TASK STATEMENT: Look over the material below and count the lines that include "sidebar". Give only the total.

EXCERPTED DATA:
====================
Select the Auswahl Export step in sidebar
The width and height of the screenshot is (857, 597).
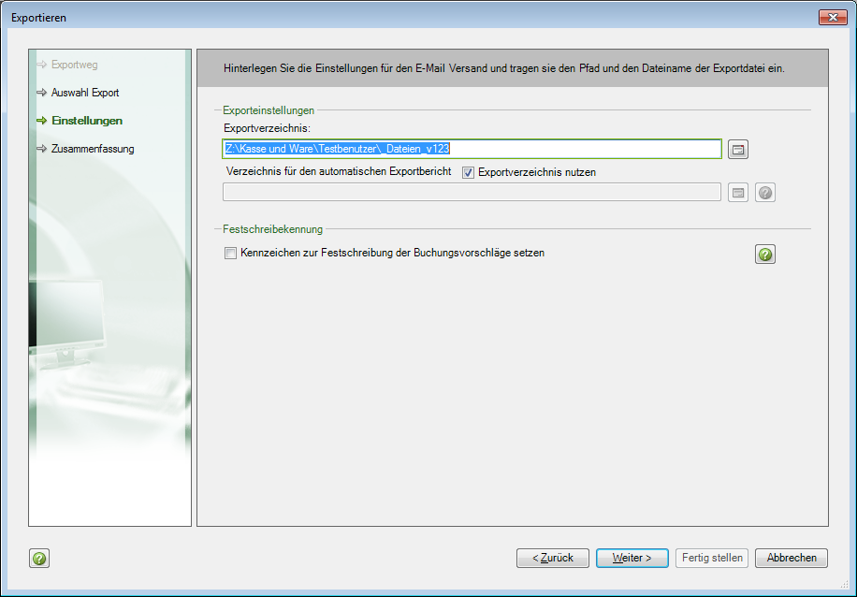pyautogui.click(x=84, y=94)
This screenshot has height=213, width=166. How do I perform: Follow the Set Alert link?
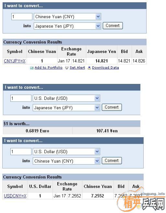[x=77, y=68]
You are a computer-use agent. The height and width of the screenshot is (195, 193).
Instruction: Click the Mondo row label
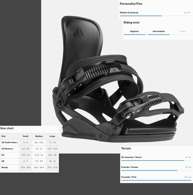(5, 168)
====================
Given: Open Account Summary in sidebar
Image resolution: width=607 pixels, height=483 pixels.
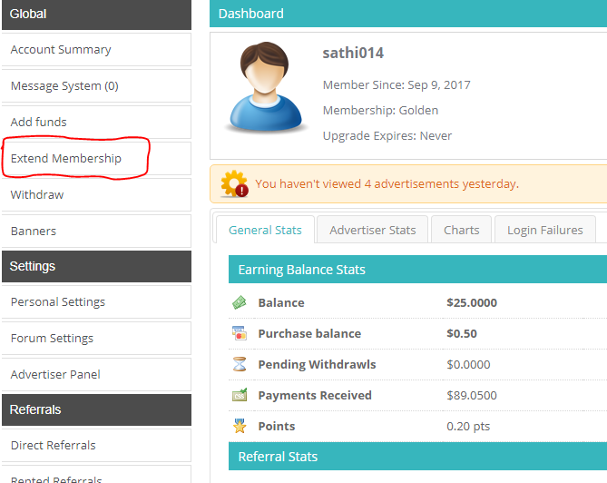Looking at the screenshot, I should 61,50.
====================
FINISHED EXERCISE: 2